4 to 7, the gas turbine blade dovetail 16 includes a plurality of pressure surfaces or tangs 20 on the dovetail pressure side and a plurality of pressure surfaces or tangs 20 on the dovetail suction side. ). Depending on the turbine class and the blade and disk stage, the backcut 22 may be either or both of the suction side rear end and the pressure side front end of the blade dovetail tang 20 or the disc dovetail tang 21 (see FIG. 1).
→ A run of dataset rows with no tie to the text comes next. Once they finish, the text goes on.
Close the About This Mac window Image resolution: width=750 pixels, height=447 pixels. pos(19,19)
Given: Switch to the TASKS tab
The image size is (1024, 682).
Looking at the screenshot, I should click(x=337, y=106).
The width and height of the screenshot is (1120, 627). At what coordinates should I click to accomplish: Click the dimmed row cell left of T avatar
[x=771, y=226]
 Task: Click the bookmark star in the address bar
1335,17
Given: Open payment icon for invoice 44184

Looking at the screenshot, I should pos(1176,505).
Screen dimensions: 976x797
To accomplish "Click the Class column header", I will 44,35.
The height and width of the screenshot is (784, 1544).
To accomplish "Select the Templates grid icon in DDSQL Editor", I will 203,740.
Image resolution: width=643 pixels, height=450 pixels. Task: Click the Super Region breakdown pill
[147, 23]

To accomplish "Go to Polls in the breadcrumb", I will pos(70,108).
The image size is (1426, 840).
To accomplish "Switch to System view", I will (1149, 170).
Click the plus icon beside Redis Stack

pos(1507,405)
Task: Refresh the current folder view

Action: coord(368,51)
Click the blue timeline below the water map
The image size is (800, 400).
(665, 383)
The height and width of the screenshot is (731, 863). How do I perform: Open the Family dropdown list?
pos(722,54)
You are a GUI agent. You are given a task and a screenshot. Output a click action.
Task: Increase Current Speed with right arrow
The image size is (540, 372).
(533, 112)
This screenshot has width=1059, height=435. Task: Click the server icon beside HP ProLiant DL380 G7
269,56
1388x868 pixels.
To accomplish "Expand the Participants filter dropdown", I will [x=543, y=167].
It can be formed on. 6 and 7, the backcut 22 is formed by removing material from the pressure face 20 of the blade dovetail 16 or disk dovetail slot 14. The material may be removed using any suitable process, such as a grinding or milling process, which may be the same as or similar to the corresponding process used to form the blade dovetail 16 or disc dovetail slot 14.

The amount of material to be removed and thus the size of the backcut 22 is determined by first determining the starting point for the dovetail backcut relative to the datum line, the starting point defining the length of the dovetail backcut along the dovetail axis. In addition, a cut angle is determined for the dovetail backcut and the exemplary angles shown in FIGS. 6 and 7 are up to 3 °. The starting point and the cutting angle are related to the stress reduction for the gas turbine disk 10, the stress reduction for the gas turbine blade 12, the useful life of the gas turbine blade 12, and the aerodynamic behavior of the gas turbine blade. Optimized according to the geometry of the blades and disks to maximize the balance between maintenance or refinement. As such, if the dovetail backcut 22 is too large, the backcut will adversely affect the life of the turbine blades. If the dovetail backcut is too small, the life of the turbine blade is maximized, but stress concentration at the interface between the turbine blade and the disc is not minimized, and the disc has no benefit from the maximum life span.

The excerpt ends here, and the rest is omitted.